Police in Surakarta, central Java, confirmed yesterday a man known as Gareng had been "a target of our investigations" since well before the weekend's blasts, but that he had escaped their surveillance recently.
Police believe Gareng was the suicide bomber responsible for the last of three attacks on Saturday night. Husband and wife Colin and Fiona Zwolinsky and Jennifer Williamson, all of Newcastle in NSW, were killed in that assault, on Nyoman Cafe on Jimbaran Bay, south of Kuta. Mrs Williamson's husband, Bruce, and others from a large group of Newcastle holidaymakers were seriously injured.

Surakarta police said they recognised Gareng from their files on Wednesday, after photographs of the three suicide bombers were distributed by investigators in Denpasar and published in newspapers early this week. "We matched that to an old photograph we have," a Surakarta investigator said. A source close to senior police in Jakarta said the investigation was now focused on searching for relatives and friends of the bombers, none of whose identities has been publicly released, and on rounding up people involved with the 2002 attacks.

One of the teams is focused on east Java, where investigations are homing in on an area in the north around the town of Lamongan, near the provincial capital, Surabaya. Original Bali bomber Amrozi was arrested in the same region, at his home in the village of Tenggulun.

The field teams are under the command of Indonesian counter-terrorist chief Gorries Mere. Another team is based in East Nusa Tenggara province, whose capital is Lombok, immediately to the east of Bali, and which stretches east to the border with East Timor. A third team is based in Banten province, west Java, and two more teams are based in Bali. The squads use helicopters to move quickly from town to town as they piece together elements of the bombers' trail. In the east Java town of Jember yesterday, local police said the region was on high alert for anyone on terrorist watchlists.

In Bali, public access to the areas around the three bomb sites - two cafes in the upmarket dining area of Jimbaran Bay, south of Kuta, and Raja's restaurant in Kuta Square - is being restored, with police lines now drawn back to cover just the actual crime scenes.

Investigation spokesman Brigadier General Soenarko dismissed reports yesterday that a man had been arrested in west Java on Wednesday based on his resemblance to fugitive terror mastermind Azahari Husin. Azahari, a Malaysian scientist who studied in Australia, and his associate Noordin Top, are being sought for their roles in the 2002 Bali bombings as well as in the latest atrocity.

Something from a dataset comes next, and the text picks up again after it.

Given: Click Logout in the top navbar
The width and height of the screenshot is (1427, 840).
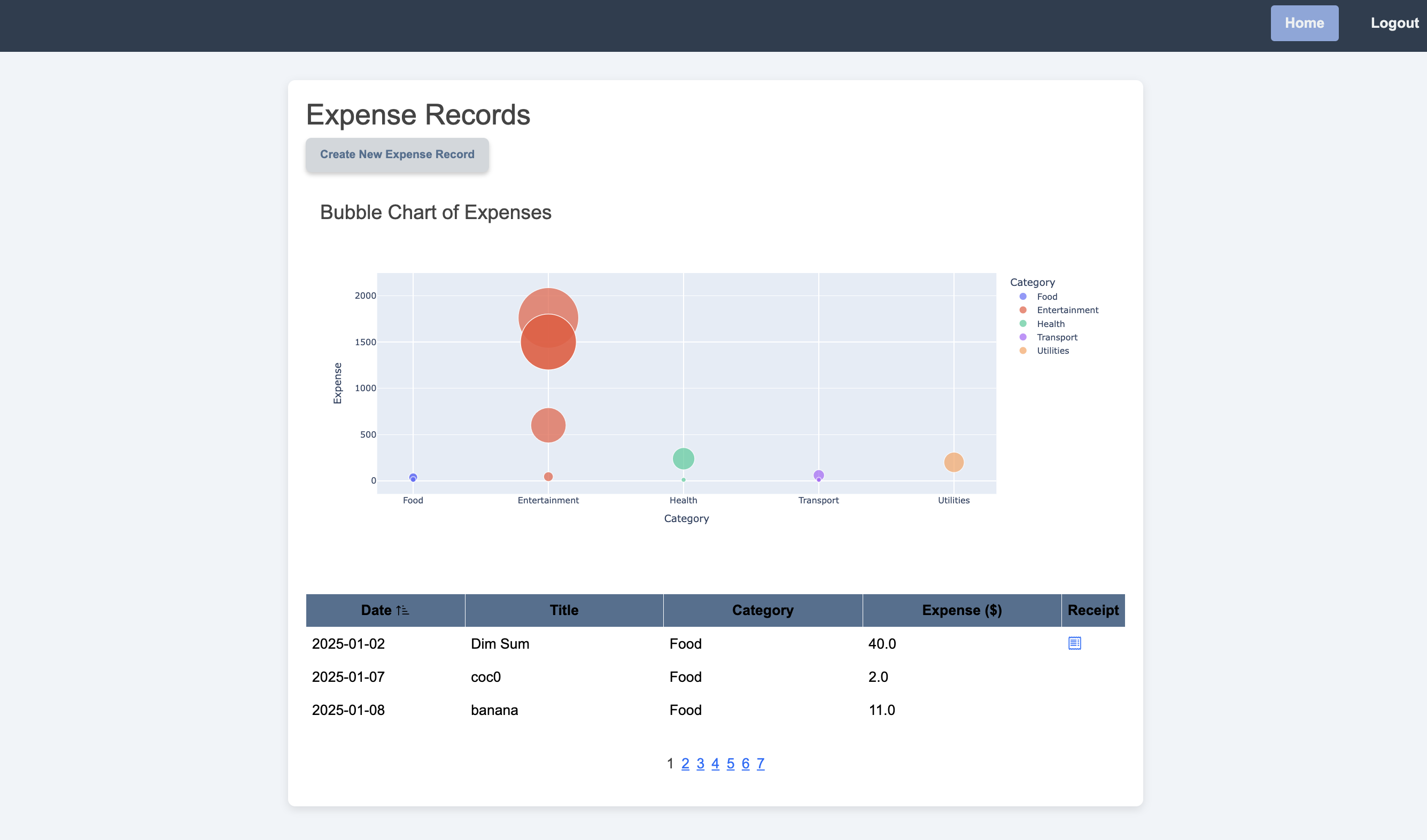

"I can tell you a man was arrested by immigration police in Sukabumi, west Java, but we can state there is as yet no connection to this case," General Soenarko said. "His name was Masnin Hasin, a Malaysian who after interrogation was found to have passports issued by Singapore and Malaysia as well as many ID cards. He is still in custody in West Java."
Masnin has some explaining to do
In Denpasar, Bali, plainclothes police have been circulating among Muslim communities to ask local people whether they recognised the three suicide bombers as depicted in the police photographs. One policeman who has been engaged in that task for the past two days said yesterday he was sent to Nyoman Cafe on the night of the explosion, where he retrieved Gareng's severed head from the beachfront wreckage.